On this basis, there can be no State Terror, as long as individuals are able to join together in the interest of self-preservation & to gain enough power to overpower the agents of the tyrannical State (how, though? I don't think Hobbes thought about the prisoners' dilemma -- he was interested in philosophical questions of justified use of power, not tactical questions of how to exercise it). Hobbes's theory is not a sound basis on which the ruling class can build a National Security State either; Hobbes says: "When armies fight, there is on one side, or both, a running away: yet when they do it not out of treachery, but fear, they are not esteemed to do it unjustly, but dishonourably" (_Leviathan_, Chap. XXI). When soldiers can run away from combat without injustice, can the State wage war?

It seems to me that the Raison d'Etat cannot exist without the support of such "unreasonable" mores as habits of self-sacrificing courage & honor to the point of death (especially heteronomy of women and soldiers); importantly, Hobbes does not think that women and soldiers would act otherwise than he himself would, which is to say, damn such vain ideas as honor and value their own lives. Kant, on the other hand, partially exempts infanticides of illegitimate children and deaths in soldiers' duels from the purview of the Rechtstaat because he thinks that women & soldiers would & should obey the duties of honor rather than dictates of reason.

***** There are, however, two further crimes worthy of the death penalty, but it remains doubtful whether the _legislature_ has the authority to impose this penalty upon them. Both of them are actuated by a sense of honour, but the first involves _sexual honour_ whereas the second involves _military honour_. Both are true forms of honour, and it is a duty of the two classes of people involved (women and soldiers respectively) to uphold them. The first crime is _infanticide_ by the mother..., and the second is _murder of a comrade in arms_...in a duel. No legislation can remove the disgrace of an illegitimate birth; nor can it efface the stain which is left when suspicions of cowardice fall upon a subordinate officer who does not react to a humiliating encounter with a vigour surpassing the fear of death. It therefore appears that in cases of this kind, men find themselves in a state of nature.
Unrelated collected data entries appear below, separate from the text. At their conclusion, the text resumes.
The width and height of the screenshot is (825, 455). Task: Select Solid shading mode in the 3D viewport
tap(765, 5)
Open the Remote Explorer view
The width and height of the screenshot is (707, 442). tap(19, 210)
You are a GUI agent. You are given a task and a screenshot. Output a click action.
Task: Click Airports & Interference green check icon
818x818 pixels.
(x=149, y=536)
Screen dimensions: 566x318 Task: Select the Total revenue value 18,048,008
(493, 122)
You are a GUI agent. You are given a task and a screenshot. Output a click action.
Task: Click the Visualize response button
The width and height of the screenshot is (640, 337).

And while their _killing_ of each other should not be called _murder_..., it still remains punishable, although the supreme power cannot punish it with death. The child born outside marriage is outside the law (for marriage is a lawful institution), and it is therefore also outside the protection of the law. It has found its way into the commonwealth by stealth, so to speak, like contraband goods, so that the commonwealth can ignore its existence and hence also its destruction, for it ought not to have come into existence at all in this way; and no decree can remove the mother's disgrace if the illegitimate birth becomes known....

What, then, are the rights and wrongs of these two cases in so far as the are subject to criminal justice? Penal justice is here faced with a very difficult problem, for it must either declare that the concept of honour, which in the present case is no mere illusion, is null and void before the law and ought to be punished by death, or it must exempt the crimes in question from death penalty. And while the first course would be cruel, the second would be over-indulgent. The solution to this dilemma is that the categorical imperative of penal justice (whereby the unlawful killing of another person must be punished by death) remains in force, although the legislation itself (here also the civil constitution), so long as it remains barbarous and undeveloped, is to blame for the fact that the motives of honour obeyed by the people are subjectively incompatible with those measures which are objectively suited to their realization, so that public justice as dispensed by the state is _injustice_ in the eyes of the people. (Kant, _The Metaphysics of Morals_) *****

While Kant excepts soldiers from reason and has them follow the motives of honor, Hobbes is too reasonable & pleasure-loving to think that soldiers prefer honorable death on the battlefield to running for dear life.